An increasingly popular approach to recording kids' CDs is packaging the CD with a book. In some cases, like Philadelphia Chickens and Rhinoceros Tap from Sandra Boynton or Bed, Bed, Bed by They Might Be Giants, the hardcover book is pretty big, and doesn't necessarily lend itself to play with a preschooler. But the ubiquitous "board book" format is beginning to become popular with recording artists. Now, the first question with any of these book/CD combos is… "Where in the world do you file these things?" With the oversized hardcovers, it seems they get exiled to places far from the stereo or car CD player and just don't get much airplay. The board book versions (this CD, the Dan Zanes CDs) solve that problem by having books that are barely larger than the CD itself. Of course, filing them with the rest of the CDs means that they rarely get read. Oh, the waste! Maybe I'm just too hard to please. Well, not really. And this CD does have an advantage in that it is quite pleasing. Mitchell is known, of course, for her 2 children's CDs, You Are My Flower and You Are My Sunshine. Loeb is new to the children's music game, known best for, well, winsome pop. Together, they've made an album that isn't much different from Mitchell's two solo CDs, except that maybe it's a little more polished (but still somewhat winsome). It's also a little more international, as the album includes renditions of traditional Spanish, Japanese, and French songs. (They're pleasant enough, but don't have huge appeal to me.) That seems to be the Loeb influence; fans of Mitchell's out-of-left-field (though usually excellent) cover song selections for her kids' CDs will be pleased by the inclusion of Dylan's "New Morning." The best track on the album by far is the title track, an original by Mitchell, Loeb, and Mitchell's writing partners. "Catch the Moon" isn't just a great kids' song, it's a great song, period. It's a gentle pop song that would be a minor Billboard hit in a more eclectic radio world. The album is probably best for kids aged 2 years (or even younger) through maybe 5 years. The accompanying book is a nice addition. I would recommend the album to fans of Mitchell's other work, as well as to parents looking for a mellow, poppy, multi-cultural kids' CD.

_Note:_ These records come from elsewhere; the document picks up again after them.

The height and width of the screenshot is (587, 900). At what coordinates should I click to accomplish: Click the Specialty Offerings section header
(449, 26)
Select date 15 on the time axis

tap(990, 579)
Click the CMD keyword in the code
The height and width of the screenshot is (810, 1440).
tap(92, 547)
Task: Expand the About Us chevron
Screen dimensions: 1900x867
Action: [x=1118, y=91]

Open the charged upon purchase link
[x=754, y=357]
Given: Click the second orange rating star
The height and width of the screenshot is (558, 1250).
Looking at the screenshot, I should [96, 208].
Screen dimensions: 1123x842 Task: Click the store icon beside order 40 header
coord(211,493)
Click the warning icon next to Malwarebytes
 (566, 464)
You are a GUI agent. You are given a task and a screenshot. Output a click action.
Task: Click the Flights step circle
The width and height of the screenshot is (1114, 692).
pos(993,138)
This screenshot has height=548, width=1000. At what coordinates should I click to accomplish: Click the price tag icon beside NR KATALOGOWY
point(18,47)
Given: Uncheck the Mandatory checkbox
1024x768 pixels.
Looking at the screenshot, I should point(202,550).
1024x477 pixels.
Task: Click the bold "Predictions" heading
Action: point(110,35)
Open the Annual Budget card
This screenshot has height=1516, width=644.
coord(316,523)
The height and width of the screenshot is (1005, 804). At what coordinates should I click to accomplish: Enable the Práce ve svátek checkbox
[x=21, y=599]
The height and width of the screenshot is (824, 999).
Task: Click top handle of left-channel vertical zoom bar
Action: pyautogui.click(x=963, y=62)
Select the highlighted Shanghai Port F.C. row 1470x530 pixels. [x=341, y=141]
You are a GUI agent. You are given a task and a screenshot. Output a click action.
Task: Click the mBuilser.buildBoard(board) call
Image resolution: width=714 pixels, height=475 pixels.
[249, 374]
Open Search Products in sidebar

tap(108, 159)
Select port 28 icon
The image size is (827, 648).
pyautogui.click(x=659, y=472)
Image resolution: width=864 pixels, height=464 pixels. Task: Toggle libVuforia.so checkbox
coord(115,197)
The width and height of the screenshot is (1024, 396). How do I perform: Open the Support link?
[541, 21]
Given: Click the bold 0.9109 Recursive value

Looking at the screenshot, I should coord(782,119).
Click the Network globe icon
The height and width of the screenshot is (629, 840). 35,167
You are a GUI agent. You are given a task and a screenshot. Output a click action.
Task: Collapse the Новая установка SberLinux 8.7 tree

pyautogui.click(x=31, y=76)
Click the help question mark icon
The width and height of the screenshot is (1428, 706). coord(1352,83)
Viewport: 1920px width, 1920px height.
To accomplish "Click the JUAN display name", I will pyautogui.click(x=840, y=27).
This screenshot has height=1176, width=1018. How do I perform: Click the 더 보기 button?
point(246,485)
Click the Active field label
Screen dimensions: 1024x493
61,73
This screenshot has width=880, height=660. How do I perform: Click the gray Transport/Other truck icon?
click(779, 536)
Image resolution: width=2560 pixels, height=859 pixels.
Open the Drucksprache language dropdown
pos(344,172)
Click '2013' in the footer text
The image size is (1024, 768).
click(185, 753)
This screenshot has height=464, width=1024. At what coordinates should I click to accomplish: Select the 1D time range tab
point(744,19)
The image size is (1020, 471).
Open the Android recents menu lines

Elizabeth Mitchell helped found the rock band Ida with her husband Daniel Littleton. Unlike children's artists who have given up their "adult" careers or artists like They Might Be Giants, who are now doing both under the same name, Mitchell has kept her "adult" and "children's" careers separate. I have never heard Ida, so I have absolutely no idea what they're like, but You Are My Flower, the children's CD the two of them recorded together, is wonderful. If you like simple folk tunes polished up just a bit to take the roughest of edges off, you probably will enjoy this CD, which includes renditions of a couple Woody Guthrie children's songs. They also cover a song by the blues artist Leadbelly and two by the Carter Family, so you know it¹s not a typical kid's CD. (In fact, this was one of the first children's music CDs I would play even if there were no kids around. The entire album is pretty mellow, but lots of fun (my favorite songs are "This Little Light of Mine" and "Freight Train"). The CD is appropriate for kids from birth to 5 or so. My only complaint is that the CD is only about 25 minutes long (but, hey, it makes up for the kids' CDs that are way too long). You can find more information on Mitchell, this CD, and their follow-up at http://www.youaremyflower.org.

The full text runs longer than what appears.